**SUPPLIED TEXT**
-- START --
Disaggregating Between and Within Person Effects
created on 3/22/24 by Maria Perica
While cross-sectional data is able to tell us about between-person effects, only longitudinal data can provide information about within-person effects. It is important to note that between-person effects do not necessarily generalize to within-person effects - classic example: at the between-person group level, people are more likely to have a heart attack if they exercise less, but at the within-person level, you are more likely to have a heart attack while exercising than just chillin'.
Two important things to consider when building these models: variable centering and detrending. Centering is important here, even when variables do not vary over time, but if variables vary over time then detrending also becomes important.
Centering
Centering is usually a straightforward thing - subtract the mean from your values! But it becomes complicated in multi-level models because there are multiple means you can be referring to (grand mean vs group/person-centered mean)
Generally three options re: centering in multi level models with longitudinal data. Option 1: don't. Option 2: grand-mean center aka average across the whole group/all timepoints and subtract from every variable datapoint. Option 3: person-mean center aka average across a person's timepoints and subtract their person-specific mean from their data.
-- END --
(Rows of pointing data)
-- START --
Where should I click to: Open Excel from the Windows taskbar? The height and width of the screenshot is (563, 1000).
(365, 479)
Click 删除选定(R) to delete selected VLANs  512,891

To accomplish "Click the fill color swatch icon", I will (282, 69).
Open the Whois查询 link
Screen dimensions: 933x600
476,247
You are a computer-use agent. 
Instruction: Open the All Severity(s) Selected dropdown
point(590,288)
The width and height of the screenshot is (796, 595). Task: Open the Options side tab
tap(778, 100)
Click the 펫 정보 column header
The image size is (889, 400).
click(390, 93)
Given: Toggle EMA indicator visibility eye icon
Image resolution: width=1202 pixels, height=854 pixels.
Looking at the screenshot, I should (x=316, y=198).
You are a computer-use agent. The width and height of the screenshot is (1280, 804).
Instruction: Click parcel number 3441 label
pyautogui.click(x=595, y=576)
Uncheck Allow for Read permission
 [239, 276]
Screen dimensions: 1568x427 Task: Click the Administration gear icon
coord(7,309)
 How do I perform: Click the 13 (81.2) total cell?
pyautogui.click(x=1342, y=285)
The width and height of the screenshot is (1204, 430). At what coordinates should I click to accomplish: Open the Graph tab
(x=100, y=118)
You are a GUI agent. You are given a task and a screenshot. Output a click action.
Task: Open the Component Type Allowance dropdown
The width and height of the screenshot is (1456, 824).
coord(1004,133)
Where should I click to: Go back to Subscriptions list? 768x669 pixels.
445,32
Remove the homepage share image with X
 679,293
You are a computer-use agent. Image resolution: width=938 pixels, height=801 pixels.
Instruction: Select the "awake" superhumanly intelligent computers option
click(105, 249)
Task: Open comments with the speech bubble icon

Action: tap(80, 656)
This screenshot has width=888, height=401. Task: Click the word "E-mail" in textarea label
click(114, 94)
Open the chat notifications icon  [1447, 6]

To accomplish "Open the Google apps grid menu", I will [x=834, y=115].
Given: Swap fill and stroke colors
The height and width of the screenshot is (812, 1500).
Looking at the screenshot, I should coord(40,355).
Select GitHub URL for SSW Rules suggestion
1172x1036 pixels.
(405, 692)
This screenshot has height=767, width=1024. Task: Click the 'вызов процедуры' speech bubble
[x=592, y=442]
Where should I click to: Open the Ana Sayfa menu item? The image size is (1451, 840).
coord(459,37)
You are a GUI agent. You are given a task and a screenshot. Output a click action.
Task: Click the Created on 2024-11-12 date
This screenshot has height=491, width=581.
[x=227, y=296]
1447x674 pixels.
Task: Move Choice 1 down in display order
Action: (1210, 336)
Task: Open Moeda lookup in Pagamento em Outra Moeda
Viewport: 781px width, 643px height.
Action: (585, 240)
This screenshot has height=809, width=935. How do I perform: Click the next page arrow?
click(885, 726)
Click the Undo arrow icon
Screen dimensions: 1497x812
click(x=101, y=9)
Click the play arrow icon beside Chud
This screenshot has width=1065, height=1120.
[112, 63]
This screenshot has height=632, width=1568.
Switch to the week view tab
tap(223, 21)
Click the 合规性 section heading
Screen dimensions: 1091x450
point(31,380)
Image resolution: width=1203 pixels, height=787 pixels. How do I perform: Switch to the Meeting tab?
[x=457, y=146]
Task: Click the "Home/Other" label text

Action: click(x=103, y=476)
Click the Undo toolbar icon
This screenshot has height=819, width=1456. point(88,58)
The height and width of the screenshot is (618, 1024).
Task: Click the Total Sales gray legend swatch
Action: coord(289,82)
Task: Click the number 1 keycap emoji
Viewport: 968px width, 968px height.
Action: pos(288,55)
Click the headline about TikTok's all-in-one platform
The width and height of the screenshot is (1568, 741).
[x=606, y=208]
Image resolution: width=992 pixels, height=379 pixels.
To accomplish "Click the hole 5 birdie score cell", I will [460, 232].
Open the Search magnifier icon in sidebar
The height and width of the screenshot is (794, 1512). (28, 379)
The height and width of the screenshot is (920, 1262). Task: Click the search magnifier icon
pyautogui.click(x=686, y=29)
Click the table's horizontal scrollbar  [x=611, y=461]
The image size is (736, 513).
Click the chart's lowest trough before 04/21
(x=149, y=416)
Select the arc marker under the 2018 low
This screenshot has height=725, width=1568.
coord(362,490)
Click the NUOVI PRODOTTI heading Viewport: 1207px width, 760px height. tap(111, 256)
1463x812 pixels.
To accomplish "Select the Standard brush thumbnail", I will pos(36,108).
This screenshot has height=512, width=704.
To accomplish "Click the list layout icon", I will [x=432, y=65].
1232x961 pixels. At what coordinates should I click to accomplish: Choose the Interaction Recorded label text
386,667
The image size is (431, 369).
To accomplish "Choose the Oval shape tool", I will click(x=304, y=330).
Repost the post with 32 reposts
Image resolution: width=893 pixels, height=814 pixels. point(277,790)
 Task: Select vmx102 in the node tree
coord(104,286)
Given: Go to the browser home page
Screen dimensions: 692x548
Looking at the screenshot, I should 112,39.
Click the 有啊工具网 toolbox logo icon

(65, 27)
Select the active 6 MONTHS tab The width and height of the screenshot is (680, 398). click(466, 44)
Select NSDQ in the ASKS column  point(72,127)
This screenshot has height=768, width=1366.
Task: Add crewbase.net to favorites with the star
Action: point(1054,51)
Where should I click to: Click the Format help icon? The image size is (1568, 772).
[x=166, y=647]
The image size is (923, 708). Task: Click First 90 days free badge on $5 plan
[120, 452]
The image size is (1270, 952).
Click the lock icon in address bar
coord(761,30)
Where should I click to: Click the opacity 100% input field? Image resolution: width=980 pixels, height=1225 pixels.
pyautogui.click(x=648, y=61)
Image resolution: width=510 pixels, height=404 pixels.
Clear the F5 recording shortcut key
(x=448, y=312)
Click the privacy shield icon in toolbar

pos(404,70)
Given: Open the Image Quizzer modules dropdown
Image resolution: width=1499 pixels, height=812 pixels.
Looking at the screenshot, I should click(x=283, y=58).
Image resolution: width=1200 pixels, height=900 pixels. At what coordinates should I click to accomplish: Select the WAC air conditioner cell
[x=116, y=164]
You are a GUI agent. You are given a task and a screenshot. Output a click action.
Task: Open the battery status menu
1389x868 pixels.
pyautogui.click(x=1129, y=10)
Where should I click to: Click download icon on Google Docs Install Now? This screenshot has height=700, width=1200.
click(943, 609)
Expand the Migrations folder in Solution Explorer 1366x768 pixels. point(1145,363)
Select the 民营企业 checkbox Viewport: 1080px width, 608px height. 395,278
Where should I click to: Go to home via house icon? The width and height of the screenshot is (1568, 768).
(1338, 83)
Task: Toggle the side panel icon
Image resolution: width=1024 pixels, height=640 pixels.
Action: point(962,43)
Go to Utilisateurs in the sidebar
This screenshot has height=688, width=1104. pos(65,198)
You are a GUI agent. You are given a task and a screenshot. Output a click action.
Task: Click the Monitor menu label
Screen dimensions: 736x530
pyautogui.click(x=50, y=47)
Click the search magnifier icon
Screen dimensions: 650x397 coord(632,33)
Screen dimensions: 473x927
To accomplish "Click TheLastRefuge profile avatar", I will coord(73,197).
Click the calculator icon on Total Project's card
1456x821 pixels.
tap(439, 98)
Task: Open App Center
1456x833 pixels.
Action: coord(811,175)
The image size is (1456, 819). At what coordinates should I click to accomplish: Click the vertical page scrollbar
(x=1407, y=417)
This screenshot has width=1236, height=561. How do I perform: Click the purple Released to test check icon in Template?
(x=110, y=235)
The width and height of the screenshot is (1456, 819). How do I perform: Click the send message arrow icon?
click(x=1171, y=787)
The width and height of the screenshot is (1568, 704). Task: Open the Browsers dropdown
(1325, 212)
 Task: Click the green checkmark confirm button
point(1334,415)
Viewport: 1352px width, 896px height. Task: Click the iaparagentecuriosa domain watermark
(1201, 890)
-- END --
**EXERCISE INSTRUCTIONS**
1 – In the listing, copy everything from the line containing "Select NSDQ in" down to the line containing "I will coord(73,197).", both included, without changing anything.
2 – Carry on the text on separating between-person and within-person effects, starting after its final sentence.

**RESPONSES TO THE TASKS**
1 –
Select NSDQ in the ASKS column  point(72,127)
This screenshot has height=768, width=1366.
Task: Add crewbase.net to favorites with the star
Action: point(1054,51)
Where should I click to: Click the Format help icon? The image size is (1568, 772).
[x=166, y=647]
The image size is (923, 708). Task: Click First 90 days free badge on $5 plan
[120, 452]
The image size is (1270, 952).
Click the lock icon in address bar
coord(761,30)
Where should I click to: Click the opacity 100% input field? Image resolution: width=980 pixels, height=1225 pixels.
pyautogui.click(x=648, y=61)
Image resolution: width=510 pixels, height=404 pixels.
Clear the F5 recording shortcut key
(x=448, y=312)
Click the privacy shield icon in toolbar

pos(404,70)
Given: Open the Image Quizzer modules dropdown
Image resolution: width=1499 pixels, height=812 pixels.
Looking at the screenshot, I should click(x=283, y=58).
Image resolution: width=1200 pixels, height=900 pixels. At what coordinates should I click to accomplish: Select the WAC air conditioner cell
[x=116, y=164]
You are a GUI agent. You are given a task and a screenshot. Output a click action.
Task: Open the battery status menu
1389x868 pixels.
pyautogui.click(x=1129, y=10)
Where should I click to: Click download icon on Google Docs Install Now? This screenshot has height=700, width=1200.
click(943, 609)
Expand the Migrations folder in Solution Explorer 1366x768 pixels. point(1145,363)
Select the 民营企业 checkbox Viewport: 1080px width, 608px height. 395,278
Where should I click to: Go to home via house icon? The width and height of the screenshot is (1568, 768).
(1338, 83)
Task: Toggle the side panel icon
Image resolution: width=1024 pixels, height=640 pixels.
Action: point(962,43)
Go to Utilisateurs in the sidebar
This screenshot has height=688, width=1104. pos(65,198)
You are a GUI agent. You are given a task and a screenshot. Output a click action.
Task: Click the Monitor menu label
Screen dimensions: 736x530
pyautogui.click(x=50, y=47)
Click the search magnifier icon
Screen dimensions: 650x397 coord(632,33)
Screen dimensions: 473x927
To accomplish "Click TheLastRefuge profile avatar", I will coord(73,197).

2 –
Detrending aka controlling for the effect of time
Couple ways to do this depending on which variables you think could be varying with time
Option 1: detrend nothing, Option 2: detrend only the predictor, Option 3: detrend predictor and outcome
There appears to be much debate on how to do this properly and whether you should detrend predictor, outcome or both.
At least one paper recommends just including a 'time' representing variable in your model and that does about as well as multi-step detrending processes (Wang & Maxwell,2015)
In our data, one way to do this is could be add 'visit number' into models as covariate (this would detrend your outcome variable)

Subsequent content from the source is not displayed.